“The young are always more extreme than the old.”
Gaudy (and stunning) hat aesthetics withstanding, Paolo Sorrentino’s The Young Pope looks phenomenal. From Sorrentino’s crisp, irreverent script, to DP Luca Bigazzi’s sumptuous, arresting visuals, it’s overwhelming in the best way. The HBO limited series stars Jude Law as the titular Young Pope, and a habited Diane Keaton as his personal secretary, with the main cast rounded out by James Cromwell, Silvio Orlando, Javier Cámara, Scott Shepherd, and Cécile de France.
The Guardian’s Peter Bradshaw described The Young Pope as Sorrentino’s Twin Peaks, which is to say, the auteur’s smooth (if idiosyncratic) transition to the small screen. Sorrentino seems to be returning to the sardonic territory of Il Divo, a far cry from the “emotions-are-all-we’ve-got” attitude of Youth and the meditative tenderness of his Oscar-winning The Great Beauty. With Sorrentino writing/directing all ten episodes, there’ll be plenty of power-plays, panache, and intrigue (all welcome bedfellows as far as the Vatican is concerned) awaiting North American viewers this January.
Developed by Sky Atlantic and Canal+, the series premiered internationally this October to critical acclaim. The miniseries is Italy’s most expensive TV production – a $45 million price tag that has paid off in record national ratings and, praise be, a second season.
The Young Pope unravels the fictional pontificate of Lenny Belardo, the first-ever American Holy Father and the youngest pope elected by the College of Cardinals. Ordained on the misguided premise that his inexperience and good looks would make him pliable and profitable, Lenny is revealed to be more than the Vatican bargained for.
Yankee Pope nonchalantly reverses the Vatican smoking ban, swigs cherry Coke Zero for breakfast, and is “meh” on the whole believing in God thing. He is also frustratingly good looking and I am very uncomfy with the level of sin HBO has achieved.
Tempt me not, Home Box Entertainment
But don’t let the flip-flops fool you: Renegade Pope is radical in dastardly less sexy ways. After his hippy parents abandoned him, Lenny was raised in an orphanage by nuns – specifically, Keaton’s Sister Mary. This is not a background liable to breed political puppets or, for that matter, progressives. Being discarded by liberal-minded, hedonism-seeking parents might leave a sour taste in your mouth. And here’s where the other shoe drops: Lenny may be a modern pope, but he’s no modernizer.

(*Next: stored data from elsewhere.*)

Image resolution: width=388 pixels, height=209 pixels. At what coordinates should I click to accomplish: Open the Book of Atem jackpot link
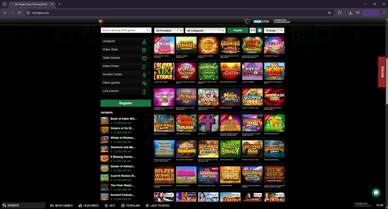click(x=123, y=119)
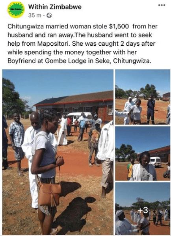This screenshot has height=236, width=171.
Task: Open the large main photo of the woman
Action: pos(58,152)
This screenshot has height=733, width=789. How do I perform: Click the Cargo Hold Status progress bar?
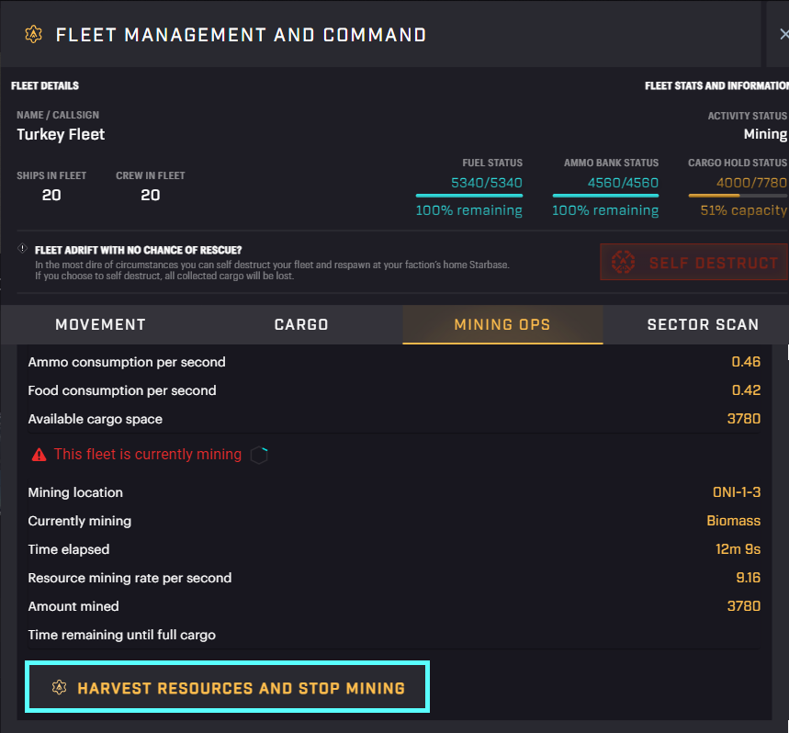click(x=738, y=196)
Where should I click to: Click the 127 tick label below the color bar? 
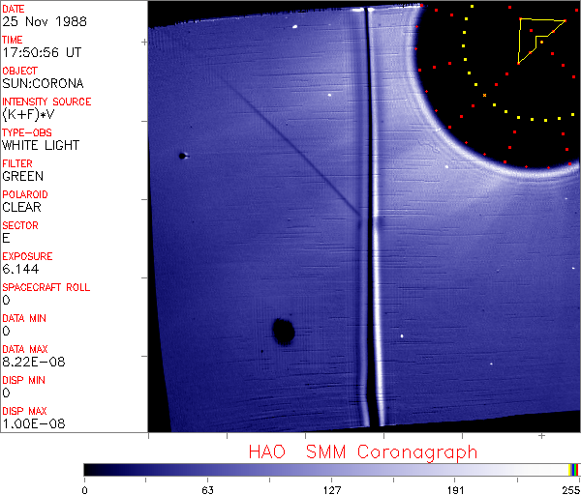point(331,488)
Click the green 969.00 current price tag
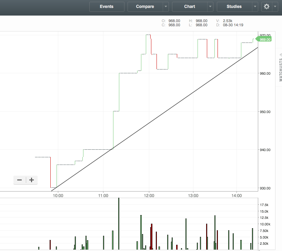Viewport: 282px width, 251px height. coord(264,39)
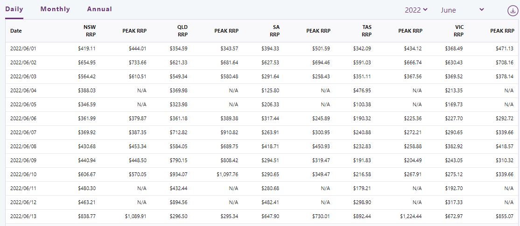Open the 2022 year dropdown
This screenshot has height=226, width=520.
click(416, 10)
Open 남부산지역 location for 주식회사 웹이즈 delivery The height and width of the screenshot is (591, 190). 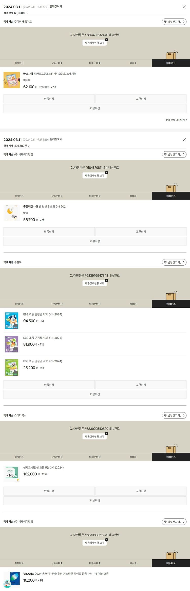pyautogui.click(x=174, y=22)
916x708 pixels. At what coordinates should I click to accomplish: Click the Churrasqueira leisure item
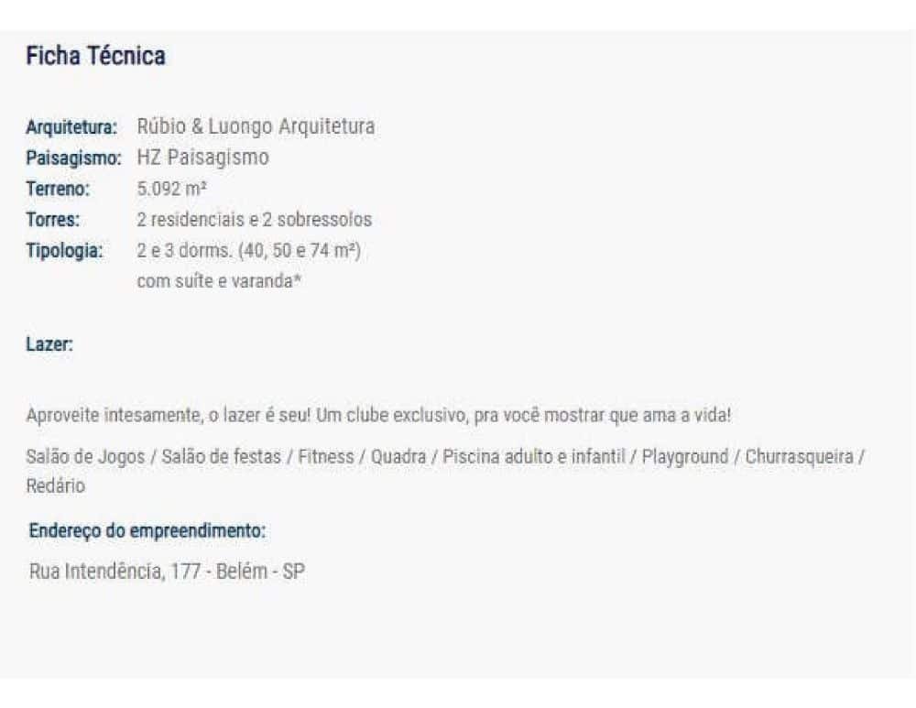tap(799, 456)
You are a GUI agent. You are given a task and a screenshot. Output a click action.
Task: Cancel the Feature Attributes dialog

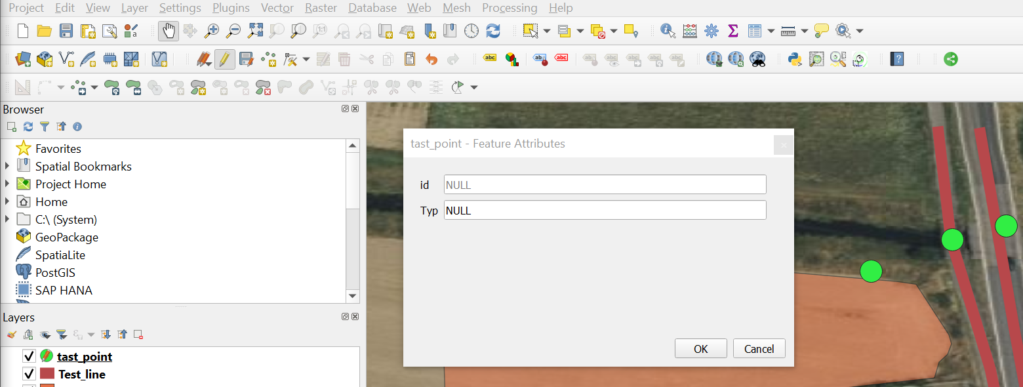[759, 349]
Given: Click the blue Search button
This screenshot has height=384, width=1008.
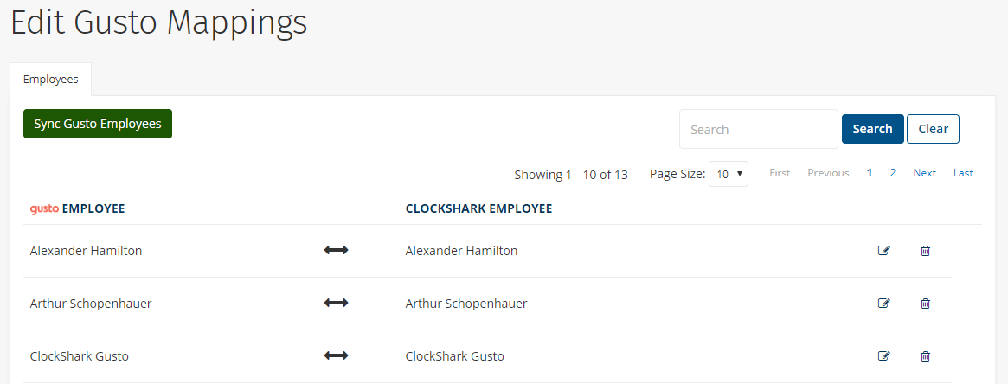Looking at the screenshot, I should click(x=872, y=129).
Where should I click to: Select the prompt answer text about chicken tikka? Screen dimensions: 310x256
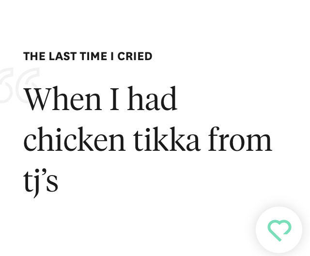coord(148,142)

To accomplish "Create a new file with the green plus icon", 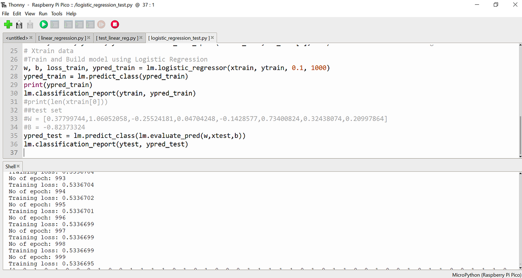I will pyautogui.click(x=8, y=24).

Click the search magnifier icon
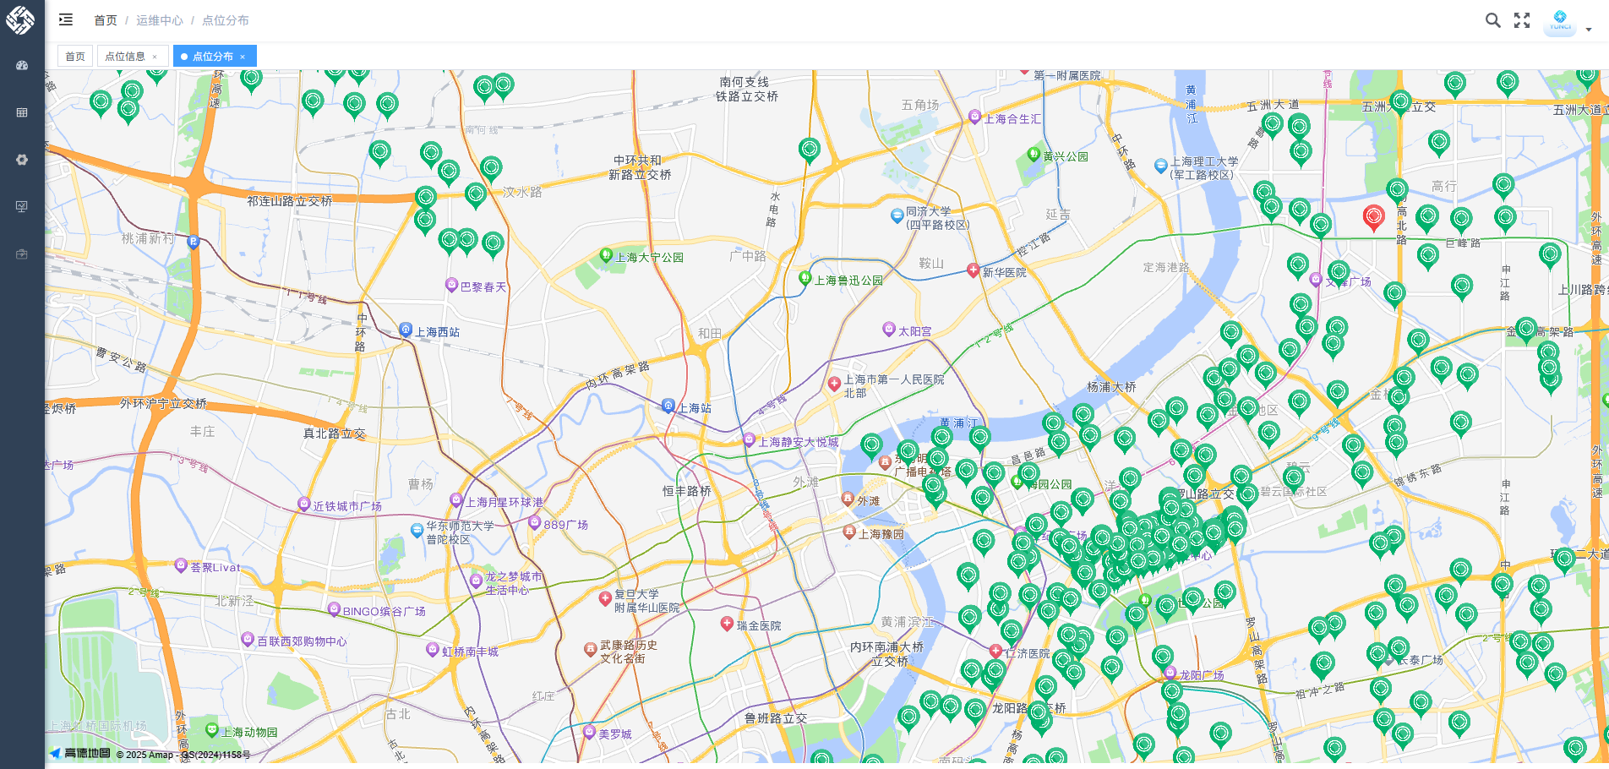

NO GODS, NO KINGS, ONLY HAT
A big, flaming red flag is the papal alias Lenny adopts, Pius XIII, which aligns him with the Mussolini-accommodating Pius XI, and Pius XII, sometimes known as “Hitler’s pope.” Hell-bent on restoring the Catholic Church to its former glory, it would seem the authoritarian apple doesn’t fall far. Lenny forbids the dissemination and commodification of his image, shrouding his appearance in secrecy to the shock and disdain of Vatican PR. Rather than revitalize and yank the Church into the twenty first century, Rogue Pope suffocates it and cloaks it in esotericism: “We need to go back to being prohibited, inaccessible, and mysterious…I don’t want anymore part-time believers,” proclaims Lenny.
It’s a righteousness that borders on malice; a laceration of complacency and corruption. “What truly made our church great,” asks Lenny, “fear, or tolerance?” Well, with Lenny running the show, “tolerance doesn’t live here anymore.”
This is the new iconoclasm: a return to the murky glory of doctrinal purity. In The Young Pope, tearing down the establishment is an inside job, a rejection of the values that undermine the flexing of institutional power. And for better or for worse, it succeeds by virtue of a well-entrenched system’s inability to deal with an individual who refuses to play by the rules. It’s a potent post-2016 allegory: an old cause with a new face.
From Sorrentino, at the Venice International Film Festival: “It’s possible that after a very liberal pope, there is someone that might have very different ideas. I think it’s an illusion that the church has a long-term idea towards modernity.” That’s a troubling thought, for any institution or community, but evidently one that has become all too pressing, and worth visiting in the new year.
The Young Pope airs in America, via HBO, January 15th 2017.